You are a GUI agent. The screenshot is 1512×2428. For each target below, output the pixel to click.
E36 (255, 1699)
* * *
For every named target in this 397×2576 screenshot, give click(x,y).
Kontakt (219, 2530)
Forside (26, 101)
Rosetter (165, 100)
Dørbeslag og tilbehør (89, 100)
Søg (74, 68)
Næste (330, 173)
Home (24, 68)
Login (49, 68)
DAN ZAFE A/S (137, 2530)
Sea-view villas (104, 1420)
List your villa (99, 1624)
--
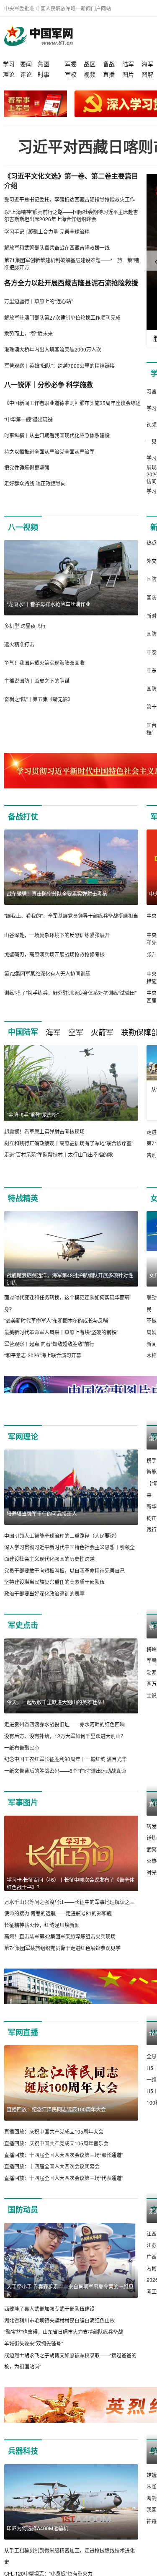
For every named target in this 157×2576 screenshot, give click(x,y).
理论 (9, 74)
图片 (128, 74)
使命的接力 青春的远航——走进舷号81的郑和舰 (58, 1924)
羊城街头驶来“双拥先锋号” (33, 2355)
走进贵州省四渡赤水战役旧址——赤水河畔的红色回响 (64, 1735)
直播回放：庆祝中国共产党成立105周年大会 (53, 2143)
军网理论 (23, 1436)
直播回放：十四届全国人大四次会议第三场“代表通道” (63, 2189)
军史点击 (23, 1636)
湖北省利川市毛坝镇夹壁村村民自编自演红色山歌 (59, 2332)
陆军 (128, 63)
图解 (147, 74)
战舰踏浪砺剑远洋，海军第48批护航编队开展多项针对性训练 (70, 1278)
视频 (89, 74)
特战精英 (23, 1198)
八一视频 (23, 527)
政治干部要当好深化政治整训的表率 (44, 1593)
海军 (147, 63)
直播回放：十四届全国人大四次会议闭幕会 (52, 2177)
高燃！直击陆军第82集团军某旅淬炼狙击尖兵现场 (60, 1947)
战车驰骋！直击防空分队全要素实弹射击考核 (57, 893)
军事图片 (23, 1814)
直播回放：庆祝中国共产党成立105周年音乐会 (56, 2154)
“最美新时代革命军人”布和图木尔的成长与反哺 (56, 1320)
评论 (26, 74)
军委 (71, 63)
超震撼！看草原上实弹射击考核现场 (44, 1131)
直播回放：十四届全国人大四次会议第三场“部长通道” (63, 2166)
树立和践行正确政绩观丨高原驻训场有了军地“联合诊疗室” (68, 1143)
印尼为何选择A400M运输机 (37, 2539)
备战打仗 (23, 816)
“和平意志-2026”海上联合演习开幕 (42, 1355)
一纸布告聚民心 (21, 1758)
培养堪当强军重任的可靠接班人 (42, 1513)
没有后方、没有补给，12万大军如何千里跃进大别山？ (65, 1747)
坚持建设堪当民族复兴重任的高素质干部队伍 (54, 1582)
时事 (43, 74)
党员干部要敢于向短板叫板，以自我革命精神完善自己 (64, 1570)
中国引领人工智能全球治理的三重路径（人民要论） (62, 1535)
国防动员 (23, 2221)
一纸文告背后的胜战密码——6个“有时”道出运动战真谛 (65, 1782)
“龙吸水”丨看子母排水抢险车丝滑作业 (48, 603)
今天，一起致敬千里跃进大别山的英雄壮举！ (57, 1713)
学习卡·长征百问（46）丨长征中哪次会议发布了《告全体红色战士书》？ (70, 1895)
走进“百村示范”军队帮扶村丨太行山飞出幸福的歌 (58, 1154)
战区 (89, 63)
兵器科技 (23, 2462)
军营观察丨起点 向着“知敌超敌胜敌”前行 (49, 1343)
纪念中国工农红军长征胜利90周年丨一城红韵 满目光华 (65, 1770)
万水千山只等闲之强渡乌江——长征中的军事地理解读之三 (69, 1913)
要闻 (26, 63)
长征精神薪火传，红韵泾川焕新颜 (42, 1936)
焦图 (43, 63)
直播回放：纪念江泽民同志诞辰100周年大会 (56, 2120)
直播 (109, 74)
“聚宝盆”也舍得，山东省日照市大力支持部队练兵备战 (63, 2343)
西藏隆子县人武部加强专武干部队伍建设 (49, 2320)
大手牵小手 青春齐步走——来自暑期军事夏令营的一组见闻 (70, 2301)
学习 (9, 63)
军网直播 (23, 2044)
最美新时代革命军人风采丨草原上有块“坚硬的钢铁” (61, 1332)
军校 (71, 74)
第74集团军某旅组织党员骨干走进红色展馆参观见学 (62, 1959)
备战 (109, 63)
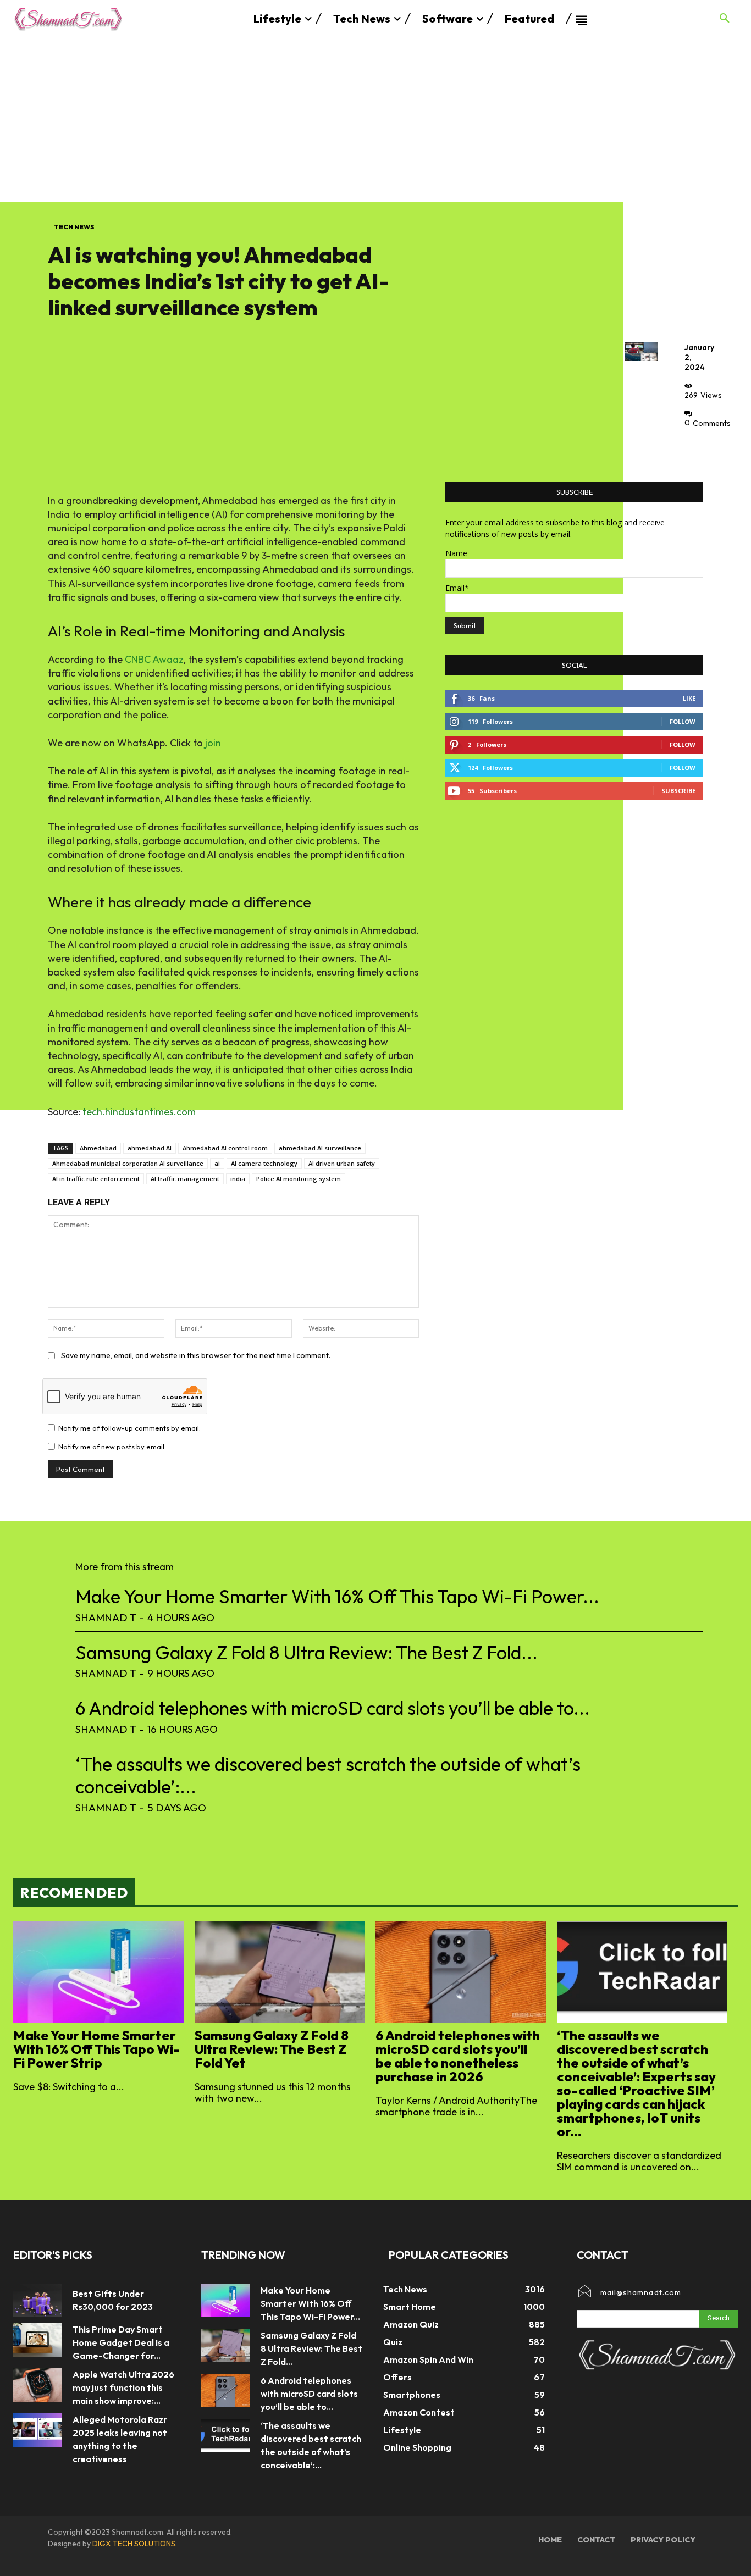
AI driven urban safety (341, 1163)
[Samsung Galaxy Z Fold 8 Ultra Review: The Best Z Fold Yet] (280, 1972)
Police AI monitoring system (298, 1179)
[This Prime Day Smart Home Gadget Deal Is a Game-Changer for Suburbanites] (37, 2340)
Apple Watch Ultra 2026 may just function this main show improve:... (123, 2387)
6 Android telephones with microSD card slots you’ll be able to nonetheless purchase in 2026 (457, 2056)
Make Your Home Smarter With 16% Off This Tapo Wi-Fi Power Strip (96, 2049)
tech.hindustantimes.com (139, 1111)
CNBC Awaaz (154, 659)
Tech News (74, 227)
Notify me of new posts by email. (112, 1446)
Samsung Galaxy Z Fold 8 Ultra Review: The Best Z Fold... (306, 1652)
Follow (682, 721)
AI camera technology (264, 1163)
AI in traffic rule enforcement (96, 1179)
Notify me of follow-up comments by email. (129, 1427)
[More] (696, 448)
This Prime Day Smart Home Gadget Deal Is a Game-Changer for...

Task statement: Please report how many lines of the entries above include "click". Only the number is wanted.

Answer for this exercise: 3